Sam McCall via cfe-commits cfe-commits at lists.llvm.org
Tue Oct 17 14:20:22 PDT 2023


================
@@ -0,0 +1,50 @@
+.. title:: clang-tidy - misc-coroutine-hostile-raii
+
+misc-coroutine-hostile-raii
+====================
+
+Detects when objects of certain hostile RAII types persists across suspension
+points in a coroutine. Such hostile types include scoped-lockable types and
+types belonging to a configurable denylist.
+
+Some objects require that they be destroyed on the same thread that created them. 
+Traditionally this requirement was often phrased as "must be a local variable",
+under the assumption that local variables always work this way.
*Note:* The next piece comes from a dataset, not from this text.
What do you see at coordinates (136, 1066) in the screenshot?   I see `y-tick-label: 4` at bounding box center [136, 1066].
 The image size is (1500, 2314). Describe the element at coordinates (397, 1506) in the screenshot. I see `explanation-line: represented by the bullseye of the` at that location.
However this is
+incorrect with C++20 coroutines, since an intervening ``co_await`` may cause the
+coroutine to suspend and later be resumed on another thread.
+
+The lifetime of an object that requires being destroyed on the same thread must 
+not encompass a ``co_await`` or ``co_yield`` point. If you create/destroy an object,
+you must do so without allowing the coroutine to suspend in the meantime.
+
+Following types are considered as hostile:
+
+ - Scoped-lockable types: A scoped-lockable object persisting across a suspension
+ point is problematic as the lock held by this object could be unlocked by a 
+ different thread. This would be undefined behaviour.
+ This includes all types annotated with the ``scoped_lockable`` attribute.
----------------
sam-mccall wrote:

is it worth mentioning that/why `unique_lock` is ignored?